→ **Task goal**: Reproduce the data below word for word, keeping every line.

--- Data shown ---

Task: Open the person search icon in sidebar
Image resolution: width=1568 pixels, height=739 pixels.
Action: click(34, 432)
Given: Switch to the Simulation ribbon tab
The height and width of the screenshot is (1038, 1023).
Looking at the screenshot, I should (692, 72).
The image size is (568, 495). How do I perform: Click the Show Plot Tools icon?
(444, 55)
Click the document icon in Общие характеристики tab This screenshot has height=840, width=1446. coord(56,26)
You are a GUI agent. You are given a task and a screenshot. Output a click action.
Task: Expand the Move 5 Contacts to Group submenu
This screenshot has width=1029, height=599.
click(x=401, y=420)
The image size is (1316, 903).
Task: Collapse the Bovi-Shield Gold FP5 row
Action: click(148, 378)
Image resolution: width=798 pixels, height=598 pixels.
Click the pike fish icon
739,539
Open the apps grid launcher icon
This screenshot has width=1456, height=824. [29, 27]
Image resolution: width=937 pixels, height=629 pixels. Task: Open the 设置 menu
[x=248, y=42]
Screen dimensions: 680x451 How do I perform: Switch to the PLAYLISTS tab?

---

→ **Written answer**:
Task: Open the person search icon in sidebar
Image resolution: width=1568 pixels, height=739 pixels.
Action: click(34, 432)
Given: Switch to the Simulation ribbon tab
The height and width of the screenshot is (1038, 1023).
Looking at the screenshot, I should (692, 72).
The image size is (568, 495). How do I perform: Click the Show Plot Tools icon?
(444, 55)
Click the document icon in Общие характеристики tab This screenshot has height=840, width=1446. coord(56,26)
You are a GUI agent. You are given a task and a screenshot. Output a click action.
Task: Expand the Move 5 Contacts to Group submenu
This screenshot has width=1029, height=599.
click(x=401, y=420)
The image size is (1316, 903).
Task: Collapse the Bovi-Shield Gold FP5 row
Action: click(148, 378)
Image resolution: width=798 pixels, height=598 pixels.
Click the pike fish icon
739,539
Open the apps grid launcher icon
This screenshot has width=1456, height=824. [29, 27]
Image resolution: width=937 pixels, height=629 pixels. Task: Open the 设置 menu
[x=248, y=42]
Screen dimensions: 680x451 How do I perform: Switch to the PLAYLISTS tab?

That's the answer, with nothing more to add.